Task instructions:
What you need to produce from the material below is an exact transcription of the lines from the one with "Identify the click" through the one with "Frequently Asked Questions (124, 2302)", both included, and no other line.

Supplied entries:
═══

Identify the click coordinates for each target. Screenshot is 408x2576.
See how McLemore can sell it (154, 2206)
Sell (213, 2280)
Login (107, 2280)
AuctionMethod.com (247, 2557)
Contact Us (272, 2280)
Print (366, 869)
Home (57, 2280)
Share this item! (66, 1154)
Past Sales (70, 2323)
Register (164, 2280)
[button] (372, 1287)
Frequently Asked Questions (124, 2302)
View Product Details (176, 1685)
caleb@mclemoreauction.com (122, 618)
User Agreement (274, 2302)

═══

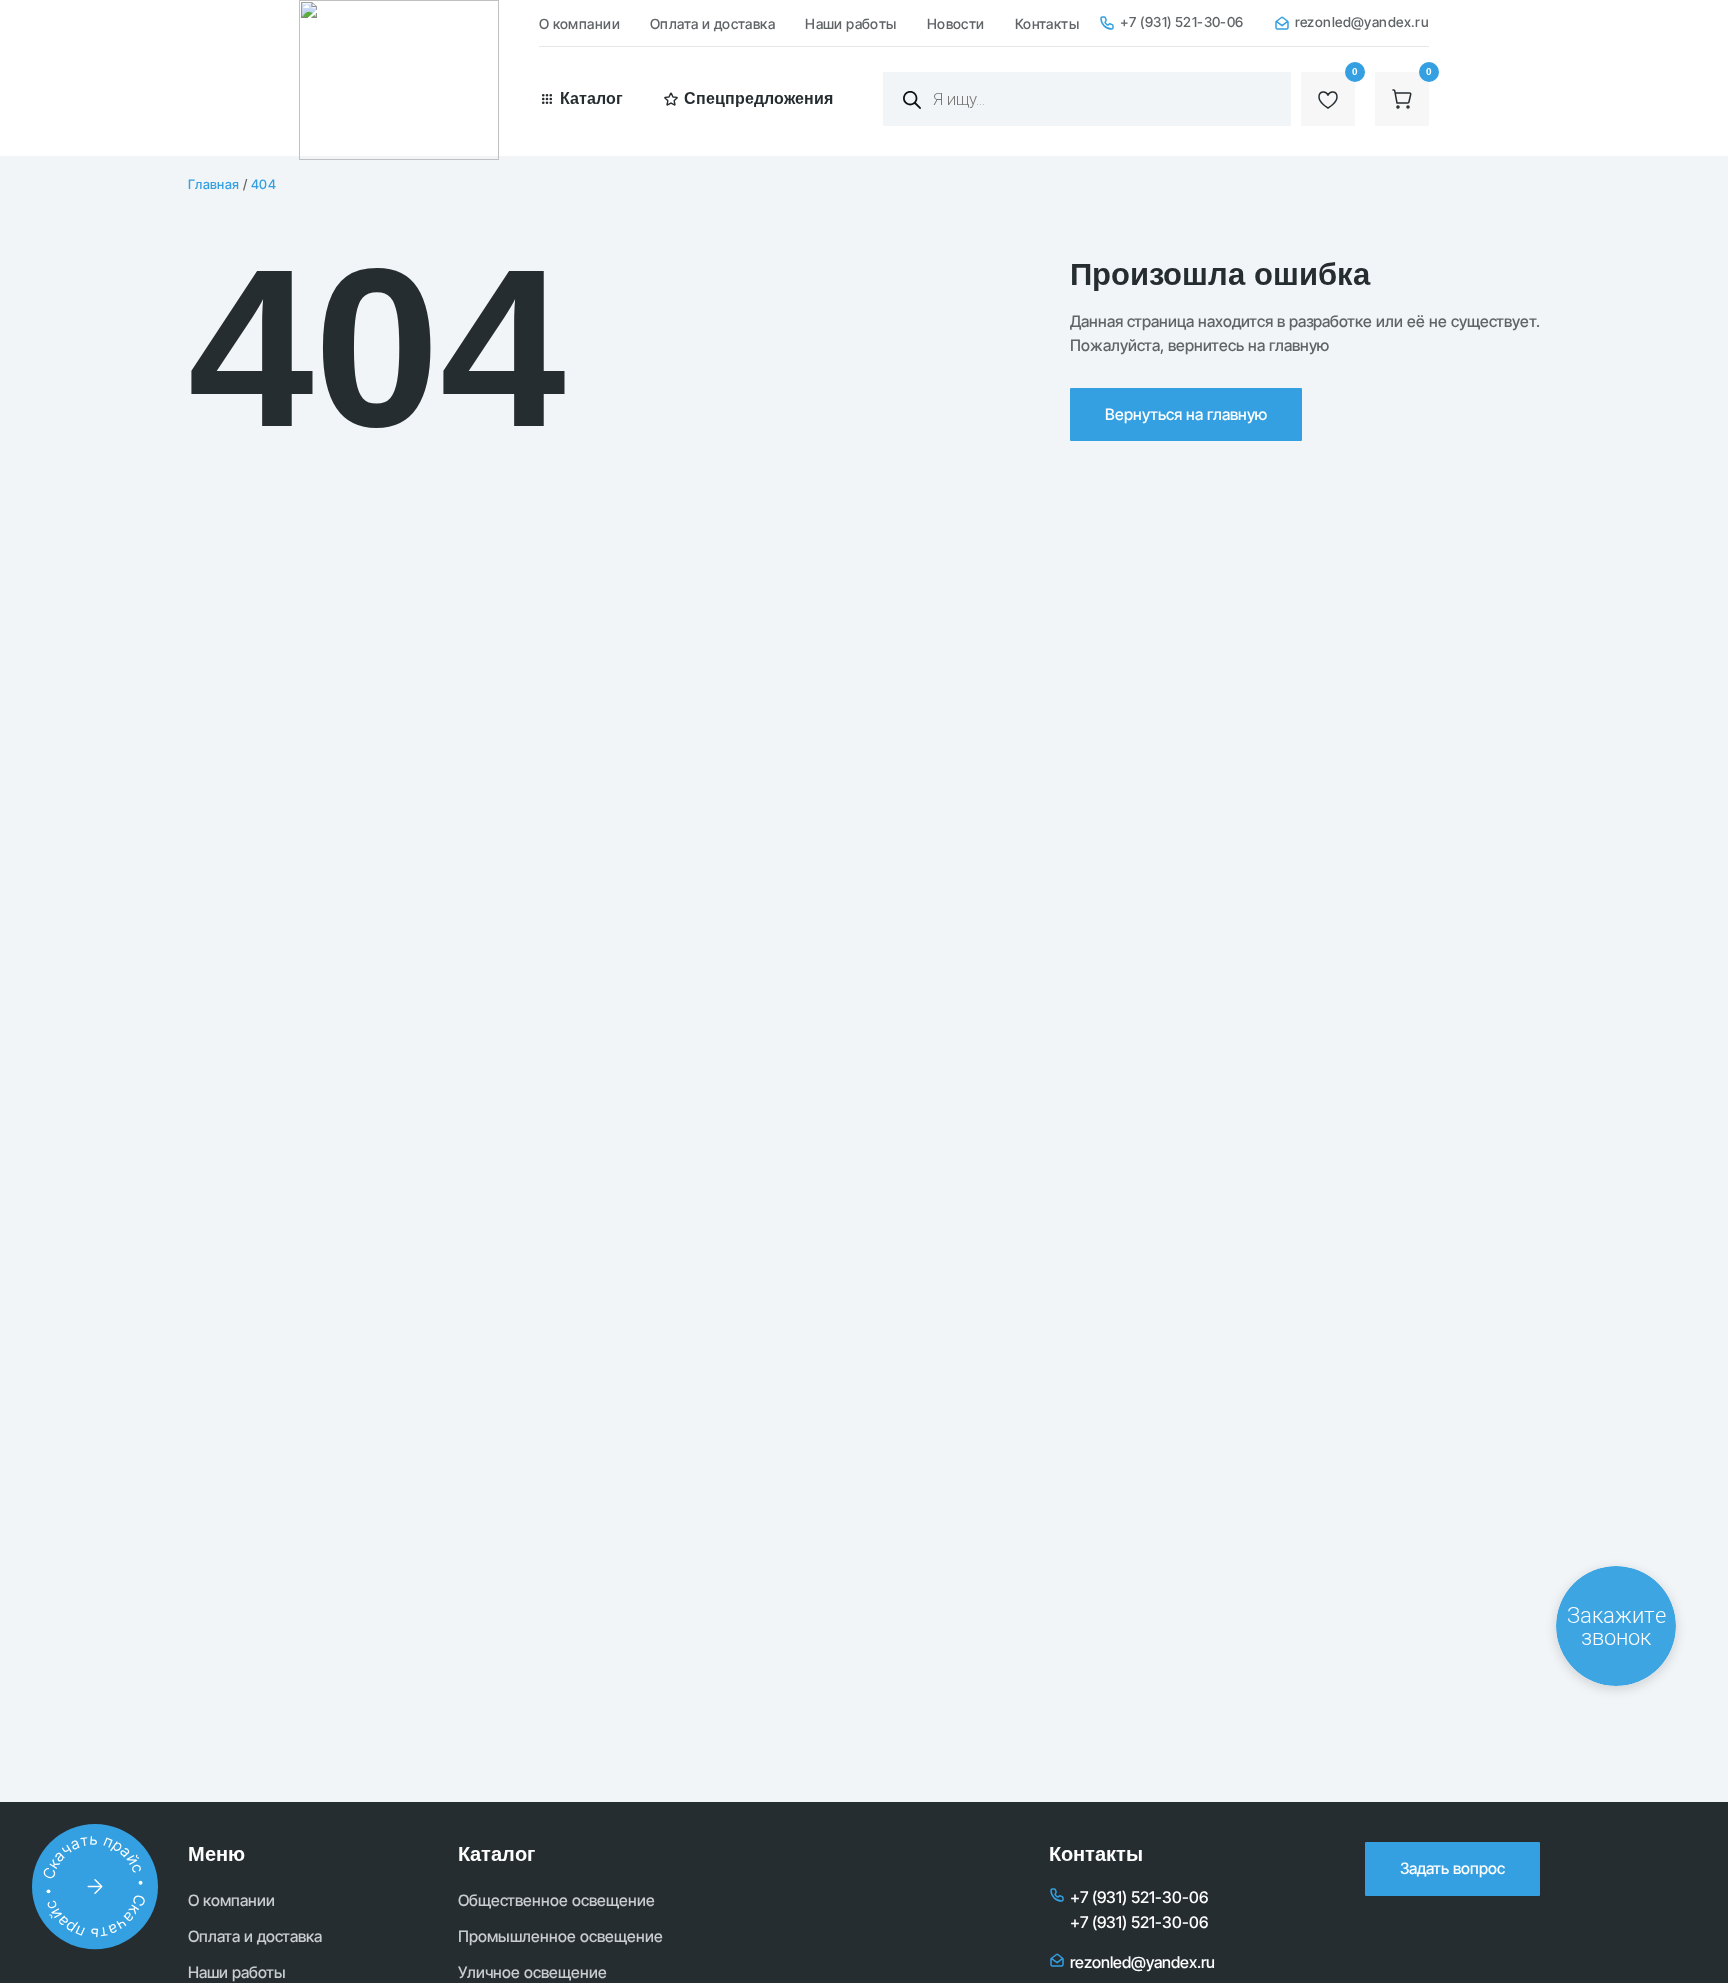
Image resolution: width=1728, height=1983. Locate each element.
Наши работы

═══

Finished task:
Identify the click coordinates for each target. Screenshot is 408x2576.
See how McLemore can sell it (154, 2206)
Sell (213, 2280)
Login (107, 2280)
AuctionMethod.com (247, 2557)
Contact Us (272, 2280)
Print (366, 869)
Home (57, 2280)
Share this item! (66, 1154)
Past Sales (70, 2323)
Register (164, 2280)
[button] (372, 1287)
Frequently Asked Questions (124, 2302)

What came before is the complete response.